(PROBLEM DESCRIPTION)
Your task is to repeat each record verbatim, exactly as it was written.

*** INPUT

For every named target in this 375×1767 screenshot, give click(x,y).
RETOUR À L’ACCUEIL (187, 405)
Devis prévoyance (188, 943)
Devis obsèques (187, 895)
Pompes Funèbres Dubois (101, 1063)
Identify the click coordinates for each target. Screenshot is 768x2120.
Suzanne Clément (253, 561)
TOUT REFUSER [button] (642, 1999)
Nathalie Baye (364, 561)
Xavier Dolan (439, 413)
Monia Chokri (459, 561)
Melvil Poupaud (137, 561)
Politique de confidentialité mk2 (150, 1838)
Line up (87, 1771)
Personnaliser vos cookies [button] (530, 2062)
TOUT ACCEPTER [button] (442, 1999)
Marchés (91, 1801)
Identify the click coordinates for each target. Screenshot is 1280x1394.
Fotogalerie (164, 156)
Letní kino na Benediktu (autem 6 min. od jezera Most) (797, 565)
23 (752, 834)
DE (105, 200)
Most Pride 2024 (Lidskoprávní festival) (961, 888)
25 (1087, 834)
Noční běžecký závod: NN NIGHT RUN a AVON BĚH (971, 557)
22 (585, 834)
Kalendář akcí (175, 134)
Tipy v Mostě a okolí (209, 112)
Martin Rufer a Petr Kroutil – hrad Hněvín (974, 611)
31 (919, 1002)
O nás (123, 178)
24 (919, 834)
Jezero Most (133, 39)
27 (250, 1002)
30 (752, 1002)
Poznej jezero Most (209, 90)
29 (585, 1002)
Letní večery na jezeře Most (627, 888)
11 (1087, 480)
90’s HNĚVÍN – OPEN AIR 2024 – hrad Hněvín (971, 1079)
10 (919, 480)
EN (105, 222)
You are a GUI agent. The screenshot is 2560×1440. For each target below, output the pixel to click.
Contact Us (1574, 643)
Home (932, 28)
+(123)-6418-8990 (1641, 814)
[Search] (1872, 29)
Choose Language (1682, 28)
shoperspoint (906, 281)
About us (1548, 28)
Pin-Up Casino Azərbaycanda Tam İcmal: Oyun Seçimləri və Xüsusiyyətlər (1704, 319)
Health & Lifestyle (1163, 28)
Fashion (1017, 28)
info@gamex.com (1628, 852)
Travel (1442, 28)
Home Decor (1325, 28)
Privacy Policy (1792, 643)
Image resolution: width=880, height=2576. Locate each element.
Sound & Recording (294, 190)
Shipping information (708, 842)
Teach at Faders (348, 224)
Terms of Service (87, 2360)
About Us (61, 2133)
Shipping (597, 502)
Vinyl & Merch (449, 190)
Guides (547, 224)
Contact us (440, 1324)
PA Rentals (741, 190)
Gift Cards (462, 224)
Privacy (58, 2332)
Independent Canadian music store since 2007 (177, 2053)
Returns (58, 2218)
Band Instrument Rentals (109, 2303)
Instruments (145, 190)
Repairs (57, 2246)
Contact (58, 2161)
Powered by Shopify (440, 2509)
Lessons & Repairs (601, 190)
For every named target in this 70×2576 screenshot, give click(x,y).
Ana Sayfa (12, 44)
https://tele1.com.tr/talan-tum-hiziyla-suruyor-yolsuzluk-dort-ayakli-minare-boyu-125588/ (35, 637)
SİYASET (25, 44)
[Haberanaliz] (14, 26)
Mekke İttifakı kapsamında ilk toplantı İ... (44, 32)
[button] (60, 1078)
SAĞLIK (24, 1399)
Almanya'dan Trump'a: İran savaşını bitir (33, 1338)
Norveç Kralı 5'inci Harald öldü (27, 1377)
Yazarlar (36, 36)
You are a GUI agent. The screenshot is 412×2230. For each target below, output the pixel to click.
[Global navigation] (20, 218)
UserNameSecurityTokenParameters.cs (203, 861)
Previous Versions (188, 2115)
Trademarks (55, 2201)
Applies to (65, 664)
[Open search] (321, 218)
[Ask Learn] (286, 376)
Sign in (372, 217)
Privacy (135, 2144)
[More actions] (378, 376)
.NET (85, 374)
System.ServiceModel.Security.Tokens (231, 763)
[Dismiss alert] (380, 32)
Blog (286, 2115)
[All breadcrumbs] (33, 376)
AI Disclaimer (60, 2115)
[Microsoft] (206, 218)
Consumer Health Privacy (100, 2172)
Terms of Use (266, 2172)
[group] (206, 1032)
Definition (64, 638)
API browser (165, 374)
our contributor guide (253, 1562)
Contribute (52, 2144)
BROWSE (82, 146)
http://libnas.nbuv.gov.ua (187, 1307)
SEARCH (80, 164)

******

(EXERCISE RESPONSE)
For every named target in this 375×1767 screenshot, give click(x,y).
RETOUR À L’ACCUEIL (187, 405)
Devis prévoyance (188, 943)
Devis obsèques (187, 895)
Pompes Funèbres Dubois (101, 1063)
Identify the click coordinates for each target. Screenshot is 768x2120.
Suzanne Clément (253, 561)
TOUT REFUSER [button] (642, 1999)
Nathalie Baye (364, 561)
Xavier Dolan (439, 413)
Monia Chokri (459, 561)
Melvil Poupaud (137, 561)
Politique de confidentialité mk2 (150, 1838)
Line up (87, 1771)
Personnaliser vos cookies [button] (530, 2062)
TOUT ACCEPTER [button] (442, 1999)
Marchés (91, 1801)
Identify the click coordinates for each target. Screenshot is 1280x1394.
Fotogalerie (164, 156)
Letní kino na Benediktu (autem 6 min. od jezera Most) (797, 565)
23 (752, 834)
DE (105, 200)
Most Pride 2024 (Lidskoprávní festival) (961, 888)
25 (1087, 834)
Noční běžecký závod: NN NIGHT RUN a AVON BĚH (971, 557)
22 (585, 834)
Kalendář akcí (175, 134)
Tipy v Mostě a okolí (209, 112)
Martin Rufer a Petr Kroutil – hrad Hněvín (974, 611)
31 (919, 1002)
O nás (123, 178)
24 (919, 834)
Jezero Most (133, 39)
27 (250, 1002)
30 (752, 1002)
Poznej jezero Most (209, 90)
29 (585, 1002)
Letní večery na jezeře Most (627, 888)
11 (1087, 480)
90’s HNĚVÍN – OPEN AIR 2024 – hrad Hněvín (971, 1079)
10 (919, 480)
EN (105, 222)
You are a GUI agent. The screenshot is 2560×1440. For each target below, output the pixel to click.
Contact Us (1574, 643)
Home (932, 28)
+(123)-6418-8990 (1641, 814)
[Search] (1872, 29)
Choose Language (1682, 28)
shoperspoint (906, 281)
About us (1548, 28)
Pin-Up Casino Azərbaycanda Tam İcmal: Oyun Seçimləri və Xüsusiyyətlər (1704, 319)
Health & Lifestyle (1163, 28)
Fashion (1017, 28)
info@gamex.com (1628, 852)
Travel (1442, 28)
Home Decor (1325, 28)
Privacy Policy (1792, 643)
Image resolution: width=880, height=2576. Locate each element.
Sound & Recording (294, 190)
Shipping information (708, 842)
Teach at Faders (348, 224)
Terms of Service (87, 2360)
About Us (61, 2133)
Shipping (597, 502)
Vinyl & Merch (449, 190)
Guides (547, 224)
Contact us (440, 1324)
PA Rentals (741, 190)
Gift Cards (462, 224)
Privacy (58, 2332)
Independent Canadian music store since 2007 (177, 2053)
Returns (58, 2218)
Band Instrument Rentals (109, 2303)
Instruments (145, 190)
Repairs (57, 2246)
Contact (58, 2161)
Powered by Shopify (440, 2509)
Lessons & Repairs (601, 190)
For every named target in this 70×2576 screenshot, give click(x,y).
Ana Sayfa (12, 44)
https://tele1.com.tr/talan-tum-hiziyla-suruyor-yolsuzluk-dort-ayakli-minare-boyu-125588/ (35, 637)
SİYASET (25, 44)
[Haberanaliz] (14, 26)
Mekke İttifakı kapsamında ilk toplantı İ... (44, 32)
[button] (60, 1078)
SAĞLIK (24, 1399)
Almanya'dan Trump'a: İran savaşını bitir (33, 1338)
Norveç Kralı 5'inci Harald öldü (27, 1377)
Yazarlar (36, 36)
You are a GUI agent. The screenshot is 412×2230. For each target below, output the pixel to click.
[Global navigation] (20, 218)
UserNameSecurityTokenParameters.cs (203, 861)
Previous Versions (188, 2115)
Trademarks (55, 2201)
Applies to (65, 664)
[Open search] (321, 218)
[Ask Learn] (286, 376)
Sign in (372, 217)
Privacy (135, 2144)
[More actions] (378, 376)
.NET (85, 374)
System.ServiceModel.Security.Tokens (231, 763)
[Dismiss alert] (380, 32)
Blog (286, 2115)
[All breadcrumbs] (33, 376)
AI Disclaimer (60, 2115)
[Microsoft] (206, 218)
Consumer Health Privacy (100, 2172)
Terms of Use (266, 2172)
[group] (206, 1032)
Definition (64, 638)
API browser (165, 374)
our contributor guide (253, 1562)
Contribute (52, 2144)
BROWSE (82, 146)
http://libnas.nbuv.gov.ua (187, 1307)
SEARCH (80, 164)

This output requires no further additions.